Scan the records for lines with the word "agent", and copy every such line.

STUDY MATERIAL:
========

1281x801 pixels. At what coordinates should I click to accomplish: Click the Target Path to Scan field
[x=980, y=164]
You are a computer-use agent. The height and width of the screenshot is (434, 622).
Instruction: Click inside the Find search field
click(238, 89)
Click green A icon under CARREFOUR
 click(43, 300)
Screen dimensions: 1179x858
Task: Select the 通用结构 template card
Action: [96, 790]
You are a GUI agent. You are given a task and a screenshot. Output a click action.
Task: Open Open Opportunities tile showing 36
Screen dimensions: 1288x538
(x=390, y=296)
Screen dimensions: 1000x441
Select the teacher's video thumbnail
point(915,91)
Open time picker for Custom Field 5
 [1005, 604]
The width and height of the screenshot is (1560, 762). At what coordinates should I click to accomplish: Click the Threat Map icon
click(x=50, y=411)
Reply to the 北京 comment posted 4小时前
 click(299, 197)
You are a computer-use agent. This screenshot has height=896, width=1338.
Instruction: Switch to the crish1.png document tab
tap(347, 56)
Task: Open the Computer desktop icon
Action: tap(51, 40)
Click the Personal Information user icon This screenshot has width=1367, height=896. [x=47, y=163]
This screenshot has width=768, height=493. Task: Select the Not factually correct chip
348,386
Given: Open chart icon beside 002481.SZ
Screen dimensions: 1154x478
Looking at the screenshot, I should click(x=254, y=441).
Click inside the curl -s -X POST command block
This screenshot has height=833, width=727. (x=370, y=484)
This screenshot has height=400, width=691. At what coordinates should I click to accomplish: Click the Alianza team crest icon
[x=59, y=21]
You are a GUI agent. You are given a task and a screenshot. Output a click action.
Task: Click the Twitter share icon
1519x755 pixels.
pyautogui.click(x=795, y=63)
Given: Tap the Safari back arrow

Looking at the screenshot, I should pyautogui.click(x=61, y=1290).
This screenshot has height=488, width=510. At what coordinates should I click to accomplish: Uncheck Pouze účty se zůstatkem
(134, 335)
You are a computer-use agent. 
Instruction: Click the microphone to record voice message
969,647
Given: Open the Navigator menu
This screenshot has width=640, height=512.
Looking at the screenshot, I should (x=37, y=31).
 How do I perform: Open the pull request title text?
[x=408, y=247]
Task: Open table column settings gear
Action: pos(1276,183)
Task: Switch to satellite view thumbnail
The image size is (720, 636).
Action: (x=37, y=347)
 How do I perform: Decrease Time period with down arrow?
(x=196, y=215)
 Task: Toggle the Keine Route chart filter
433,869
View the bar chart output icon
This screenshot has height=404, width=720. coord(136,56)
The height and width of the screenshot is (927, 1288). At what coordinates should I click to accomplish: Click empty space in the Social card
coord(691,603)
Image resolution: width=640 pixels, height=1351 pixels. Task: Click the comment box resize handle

========

WRITTEN SOLUTION:
You are a computer-use agent. The height and width of the screenshot is (434, 622).
You are a GUI agent. You are given a task and a screenshot. Output a click action.
You are a computer-use agent. This screenshot has height=896, width=1338.
You are a GUI agent. You are given a task and a screenshot. Output a click action.
You are a computer-use agent. 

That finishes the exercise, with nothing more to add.